TASK ITEM:
Before printing the listing, strip out its pictures and keep everything else exact.

PROVIDED INFORMATION:
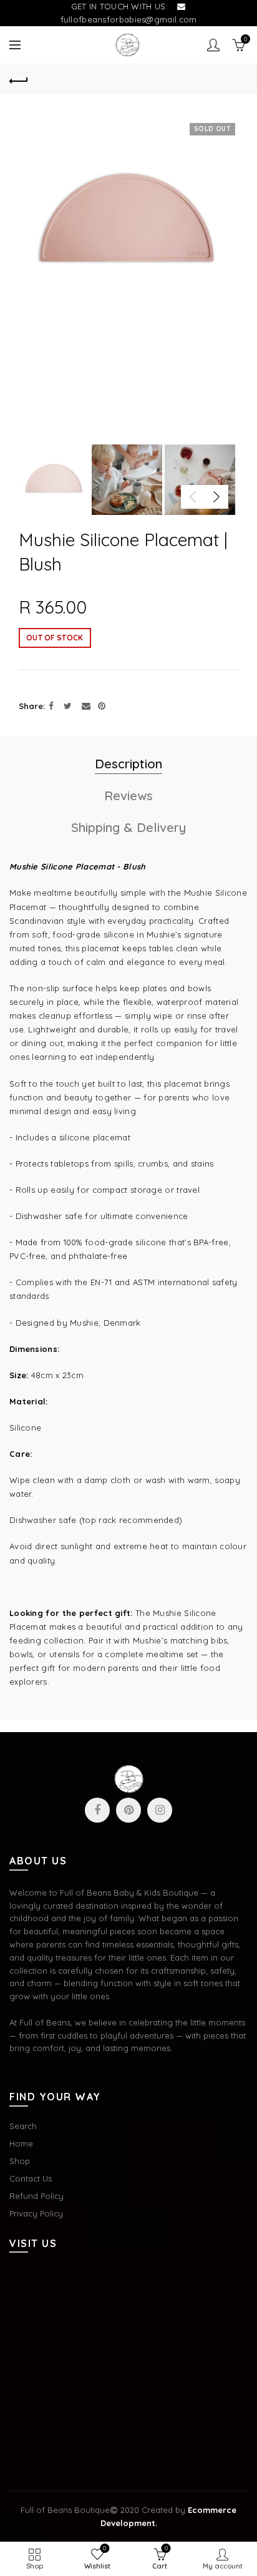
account (213, 45)
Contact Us (30, 2178)
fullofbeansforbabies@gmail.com (129, 19)
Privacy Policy (36, 2213)
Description (128, 763)
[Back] (18, 79)
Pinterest (128, 1810)
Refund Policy (36, 2196)
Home (21, 2143)
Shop (19, 2161)
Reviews (128, 795)
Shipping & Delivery (128, 827)
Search (23, 2126)
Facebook (97, 1810)
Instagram (159, 1810)
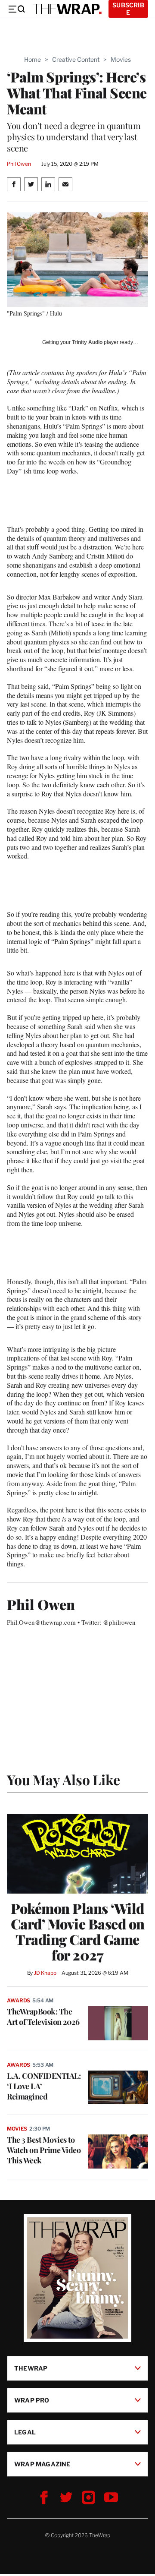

ANSWER BELOW:
account (213, 45)
Contact Us (30, 2178)
fullofbeansforbabies@gmail.com (129, 19)
Privacy Policy (36, 2213)
Description (128, 763)
[Back] (18, 79)
Pinterest (128, 1810)
Refund Policy (36, 2196)
Home (21, 2143)
Shop (19, 2161)
Reviews (128, 795)
Shipping & Delivery (128, 827)
Search (23, 2126)
Facebook (97, 1810)
Instagram (159, 1810)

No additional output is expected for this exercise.